If ${{(x+iy)}^{\dfrac{1}{3}}}=a+ib$ , then $\left( \dfrac{x}{a} \right)+\left( \dfrac{y}{b} \right)$ is equal to
A. $4({{a}^{2}}+{{b}^{2}})$
B. $4({{a}^{2}}-{{b}^{2}})$
C. $4({{b}^{2}}-{{a}^{2}})$
D.None of these

Answer 1

Solution

Hint : $i$ stands for iota. It is also called the imaginary part. A complex number has the real part and the imaginary part. The complex numbers are the field of numbers of the form $x+iy$ , where $x$ and $y$ are real numbers and $i$ is the imaginary unit equal to the square root of $-1$ , $\sqrt{-1}$ . When a single letter $z=x+iy$ is used to denote a complex number, it is also called an "affix." In component notation, $z=x+iy$ can be written $(x,y)$ . The field of complex numbers has the field of real numbers as a subfield.

Formula used:
$i^1=1$
$i^2=-1$
$i^3=-i$
$i^4=1$

Complete step-by-step answer :
Algebra is a very important component of Elementary Mathematics.
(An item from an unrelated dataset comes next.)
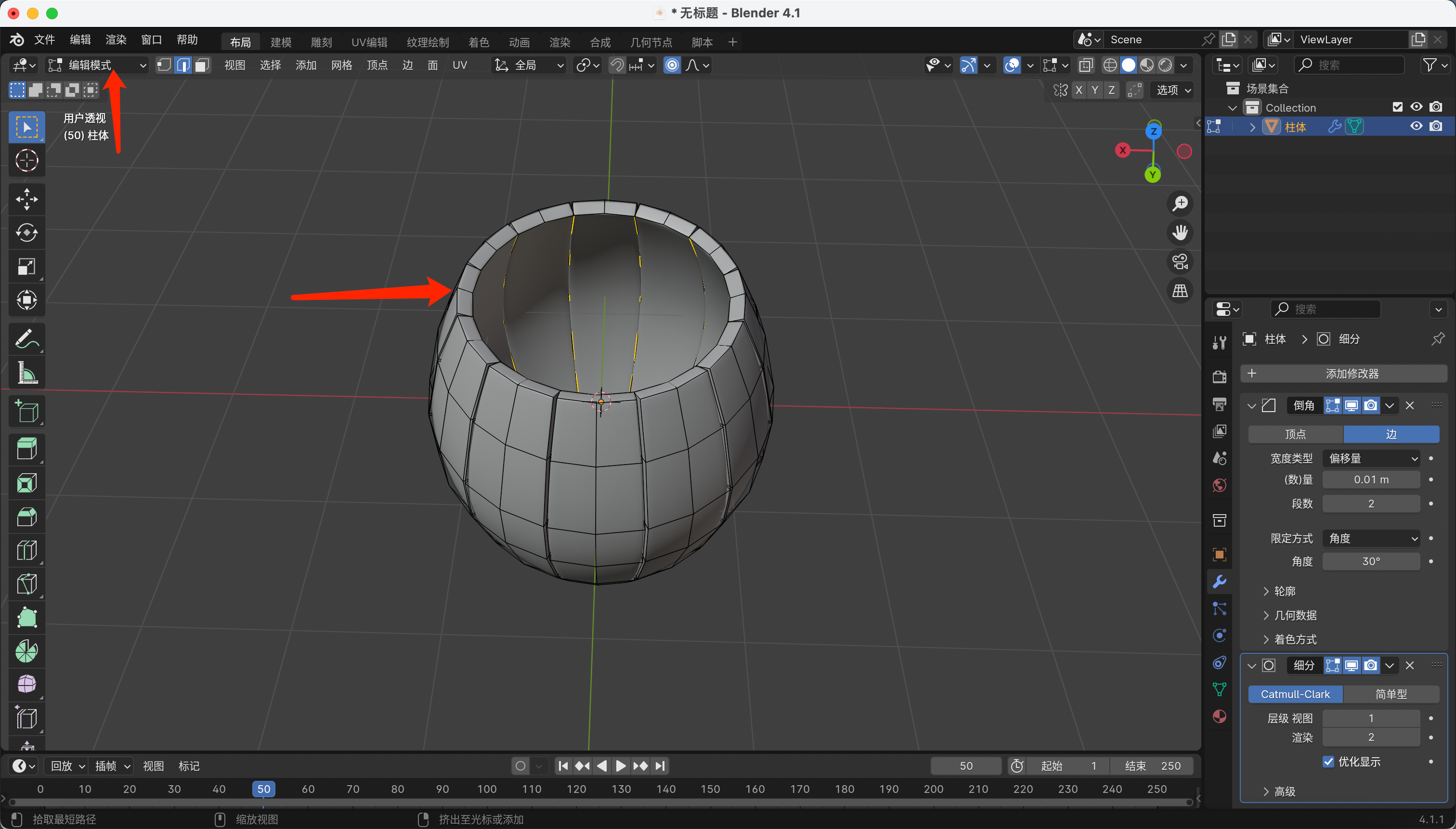This screenshot has width=1456, height=829.
Task: Hide the 柱体 object with eye icon
Action: 1416,127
The standard algebraic expressions and identities are of equal conditions that specifically hold for all the values of the variables. The Binomial Theorem gives out a standard way of expanding the powers of binomials or other terms. Algebraic identity used in this question is ${{(a+b)}^{3}}={{a}^{3}}+{{b}^{3}}+3{{a}^{2}}b+3a{{b}^{2}}$ .
Given as ${{(x+iy)}^{\dfrac{1}{3}}}=a+ib$
Taking cube on both sides we get
$(x+iy)={{(a+ib)}^{3}}$
Using the algebraic identity ${{(a+b)}^{3}}={{a}^{3}}+{{b}^{3}}+3{{a}^{2}}b+3a{{b}^{2}}$ we get
$x+iy={{a}^{3}}-i{{b}^{3}}+3{{a}^{2}}bi-3a{{b}^{2}}$
Further simplifying we get
$x+iy={{a}^{3}}-3a{{b}^{2}}+i(-{{b}^{3}}+3{{a}^{2}}b)$
Comparing both sides we get
$x={{a}^{3}}-3a{{b}^{2}}$
And $y=-{{b}^{3}}+3{{a}^{2}}b$
Further rearranging we get
$\dfrac{x}{a}={{a}^{2}}-3{{b}^{2}}$
And $\dfrac{y}{b}=-{{b}^{2}}+3{{a}^{2}}$
Now adding the two equations we get
$\left( \dfrac{x}{a} \right)+\left( \dfrac{y}{b} \right)={{a}^{2}}-3{{b}^{2}}+(-{{b}^{2}}+3{{a}^{2}})$
Further solving we get
$\therefore$ $\left( \dfrac{x}{a} \right)+\left( \dfrac{y}{b} \right)=4({{a}^{2}}-{{b}^{2}})$
Therefore, the correct answer is “Option B”.

Note : To solve this type of questions all the properties of matrices and the algebraic identities have to be known properly. Two complex numbers are equal if and only if their real and imaginary numbers are equal. A matrix whose elements contain complex numbers called a complex matrix. The sum of two conjugate complex numbers is always real.